Over the past 6 years, the Federal Bureau of Prisons has made leaps and bounds in terms of the technology made available to the inmate population. Back in 2006 — and in the early 1990s, for that matter — federal inmates were allowed to purchase Sony AM/FM Walkman radios. These days this radio costs $39.95 from any federal prison’s commissary. For as long as many prisoners can remember, these radios have been their primary contact with the outside world. Today they are required to hear the televisions in inmate housing units, which have their speakers removed and are mounted high upon the walls in the housing units.
The technological revolution has also expanded to the Inmate Telephone System, where inmates can now place both collect and debit calls to their friends, family members, and others outside of prison. Of course, most federal prison telephones now require the inmate to type in a nine-digit security code and state their name. The name-recognition feature is to ensure that the prisoner attempting to call a particular authorized phone number is actually that prisoner.

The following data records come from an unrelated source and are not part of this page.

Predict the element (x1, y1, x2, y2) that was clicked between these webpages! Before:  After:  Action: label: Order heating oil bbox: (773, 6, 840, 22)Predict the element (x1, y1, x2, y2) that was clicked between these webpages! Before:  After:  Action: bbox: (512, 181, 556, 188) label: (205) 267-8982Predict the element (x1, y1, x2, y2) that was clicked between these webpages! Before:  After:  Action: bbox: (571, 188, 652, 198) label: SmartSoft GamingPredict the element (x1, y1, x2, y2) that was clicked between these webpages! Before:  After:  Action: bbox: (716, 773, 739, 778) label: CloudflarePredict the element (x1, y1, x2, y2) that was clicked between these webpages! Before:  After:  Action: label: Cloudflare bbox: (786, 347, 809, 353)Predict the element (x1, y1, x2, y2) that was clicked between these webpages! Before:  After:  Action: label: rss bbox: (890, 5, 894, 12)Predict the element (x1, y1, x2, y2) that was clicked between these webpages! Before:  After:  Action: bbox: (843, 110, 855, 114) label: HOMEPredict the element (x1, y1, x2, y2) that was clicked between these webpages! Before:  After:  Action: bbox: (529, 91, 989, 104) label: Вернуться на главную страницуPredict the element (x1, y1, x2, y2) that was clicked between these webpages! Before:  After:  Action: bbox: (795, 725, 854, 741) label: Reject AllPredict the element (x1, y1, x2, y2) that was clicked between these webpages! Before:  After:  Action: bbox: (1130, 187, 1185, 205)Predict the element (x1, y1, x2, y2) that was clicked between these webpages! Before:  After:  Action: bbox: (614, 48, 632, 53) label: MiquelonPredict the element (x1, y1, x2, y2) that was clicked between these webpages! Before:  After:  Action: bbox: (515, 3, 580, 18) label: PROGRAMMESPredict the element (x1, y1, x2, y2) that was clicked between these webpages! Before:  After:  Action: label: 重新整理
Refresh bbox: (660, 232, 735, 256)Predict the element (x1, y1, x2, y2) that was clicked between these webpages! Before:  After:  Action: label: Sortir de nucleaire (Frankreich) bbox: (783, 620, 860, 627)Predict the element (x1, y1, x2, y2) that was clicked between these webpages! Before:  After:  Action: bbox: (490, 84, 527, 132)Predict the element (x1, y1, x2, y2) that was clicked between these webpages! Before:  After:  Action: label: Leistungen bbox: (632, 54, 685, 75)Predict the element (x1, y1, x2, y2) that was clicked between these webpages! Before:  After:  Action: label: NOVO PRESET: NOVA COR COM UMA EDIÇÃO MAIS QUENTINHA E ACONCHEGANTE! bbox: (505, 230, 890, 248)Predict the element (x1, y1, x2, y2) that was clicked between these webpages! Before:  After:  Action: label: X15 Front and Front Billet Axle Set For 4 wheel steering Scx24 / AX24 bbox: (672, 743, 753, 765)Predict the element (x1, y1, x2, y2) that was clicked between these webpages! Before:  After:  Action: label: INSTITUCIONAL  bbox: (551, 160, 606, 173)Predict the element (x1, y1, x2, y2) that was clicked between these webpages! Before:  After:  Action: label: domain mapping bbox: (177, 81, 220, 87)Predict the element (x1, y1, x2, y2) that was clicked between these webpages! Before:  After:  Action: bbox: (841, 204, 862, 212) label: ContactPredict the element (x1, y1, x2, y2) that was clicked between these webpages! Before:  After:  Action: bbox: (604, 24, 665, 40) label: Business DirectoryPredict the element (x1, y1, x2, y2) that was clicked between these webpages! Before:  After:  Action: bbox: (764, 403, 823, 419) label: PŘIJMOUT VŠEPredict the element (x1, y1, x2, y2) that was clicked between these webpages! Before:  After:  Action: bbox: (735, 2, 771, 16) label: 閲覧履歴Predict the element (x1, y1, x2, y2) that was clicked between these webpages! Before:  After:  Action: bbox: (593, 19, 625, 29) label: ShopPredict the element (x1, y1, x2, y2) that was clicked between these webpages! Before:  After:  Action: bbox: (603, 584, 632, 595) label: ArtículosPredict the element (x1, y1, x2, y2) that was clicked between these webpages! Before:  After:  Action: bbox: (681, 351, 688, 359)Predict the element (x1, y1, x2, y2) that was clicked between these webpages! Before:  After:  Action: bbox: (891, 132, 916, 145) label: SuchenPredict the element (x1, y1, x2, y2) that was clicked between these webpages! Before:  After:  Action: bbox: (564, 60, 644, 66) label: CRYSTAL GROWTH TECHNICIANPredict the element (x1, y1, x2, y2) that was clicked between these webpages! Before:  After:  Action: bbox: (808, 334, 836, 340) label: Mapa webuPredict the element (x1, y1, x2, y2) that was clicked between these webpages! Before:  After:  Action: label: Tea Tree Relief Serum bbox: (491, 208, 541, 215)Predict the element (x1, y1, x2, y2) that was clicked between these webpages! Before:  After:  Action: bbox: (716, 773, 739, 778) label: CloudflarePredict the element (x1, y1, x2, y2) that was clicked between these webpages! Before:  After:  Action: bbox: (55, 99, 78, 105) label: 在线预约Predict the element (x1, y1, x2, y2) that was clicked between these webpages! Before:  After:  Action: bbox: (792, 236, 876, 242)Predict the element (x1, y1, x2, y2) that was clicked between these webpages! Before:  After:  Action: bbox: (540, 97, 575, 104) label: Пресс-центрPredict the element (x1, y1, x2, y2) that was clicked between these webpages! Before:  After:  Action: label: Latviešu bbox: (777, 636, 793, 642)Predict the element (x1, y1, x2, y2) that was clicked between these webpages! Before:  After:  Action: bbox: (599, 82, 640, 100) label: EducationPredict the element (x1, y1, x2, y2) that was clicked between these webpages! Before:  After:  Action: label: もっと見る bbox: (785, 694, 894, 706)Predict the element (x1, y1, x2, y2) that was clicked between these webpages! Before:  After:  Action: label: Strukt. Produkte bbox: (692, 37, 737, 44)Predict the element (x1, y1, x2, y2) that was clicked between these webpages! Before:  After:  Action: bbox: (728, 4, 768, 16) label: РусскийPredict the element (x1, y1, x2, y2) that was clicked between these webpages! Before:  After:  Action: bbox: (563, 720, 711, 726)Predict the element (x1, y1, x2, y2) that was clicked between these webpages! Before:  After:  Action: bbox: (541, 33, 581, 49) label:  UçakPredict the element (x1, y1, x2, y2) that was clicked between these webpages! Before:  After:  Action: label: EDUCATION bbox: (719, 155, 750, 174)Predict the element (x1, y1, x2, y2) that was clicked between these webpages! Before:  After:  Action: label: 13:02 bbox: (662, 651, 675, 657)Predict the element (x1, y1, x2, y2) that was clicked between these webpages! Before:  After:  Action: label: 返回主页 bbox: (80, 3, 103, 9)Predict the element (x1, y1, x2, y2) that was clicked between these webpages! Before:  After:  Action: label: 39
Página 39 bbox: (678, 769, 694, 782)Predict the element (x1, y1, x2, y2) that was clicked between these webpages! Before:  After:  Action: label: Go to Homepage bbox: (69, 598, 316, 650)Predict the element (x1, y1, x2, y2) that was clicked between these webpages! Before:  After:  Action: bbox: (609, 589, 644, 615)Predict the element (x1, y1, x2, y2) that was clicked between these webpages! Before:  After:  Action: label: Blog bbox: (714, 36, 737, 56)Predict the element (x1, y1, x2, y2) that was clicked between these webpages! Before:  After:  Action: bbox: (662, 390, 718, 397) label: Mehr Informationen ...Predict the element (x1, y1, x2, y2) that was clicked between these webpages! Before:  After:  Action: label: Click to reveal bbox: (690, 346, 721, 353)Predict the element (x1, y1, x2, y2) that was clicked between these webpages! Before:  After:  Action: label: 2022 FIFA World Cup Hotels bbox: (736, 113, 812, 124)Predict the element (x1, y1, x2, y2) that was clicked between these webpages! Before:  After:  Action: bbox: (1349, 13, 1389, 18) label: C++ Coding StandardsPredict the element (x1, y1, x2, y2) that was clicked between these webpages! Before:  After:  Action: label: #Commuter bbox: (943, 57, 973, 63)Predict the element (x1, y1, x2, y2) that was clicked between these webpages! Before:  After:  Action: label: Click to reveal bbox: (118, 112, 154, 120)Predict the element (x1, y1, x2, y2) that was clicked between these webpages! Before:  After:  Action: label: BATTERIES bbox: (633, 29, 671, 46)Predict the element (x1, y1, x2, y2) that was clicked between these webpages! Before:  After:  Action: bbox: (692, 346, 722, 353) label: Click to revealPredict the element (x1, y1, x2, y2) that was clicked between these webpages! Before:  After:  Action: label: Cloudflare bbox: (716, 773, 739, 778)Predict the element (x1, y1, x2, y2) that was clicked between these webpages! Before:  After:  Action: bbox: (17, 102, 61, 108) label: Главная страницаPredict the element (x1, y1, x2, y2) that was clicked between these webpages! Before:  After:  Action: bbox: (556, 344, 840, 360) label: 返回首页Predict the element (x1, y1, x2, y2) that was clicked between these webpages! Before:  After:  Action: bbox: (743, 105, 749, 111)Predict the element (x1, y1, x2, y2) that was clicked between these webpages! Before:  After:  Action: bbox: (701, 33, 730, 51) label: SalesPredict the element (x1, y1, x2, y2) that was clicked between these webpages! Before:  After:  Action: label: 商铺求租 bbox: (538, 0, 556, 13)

While the Federal Bureau of Prisons has most certainly been analyzing these new technologies for quite some time, they have only recently become commonplace in federal prisons across the nation. In 2012, FCI Petersburg — the medium-security federal prison in Petersburg, Virginia where I am incarcerated — installed Trust Fund Limited Inmate Communication Systems (TRULINCS) computers in every housing unit. This coincided with the removal of all in-unit washers and dryers. The trade was a good one.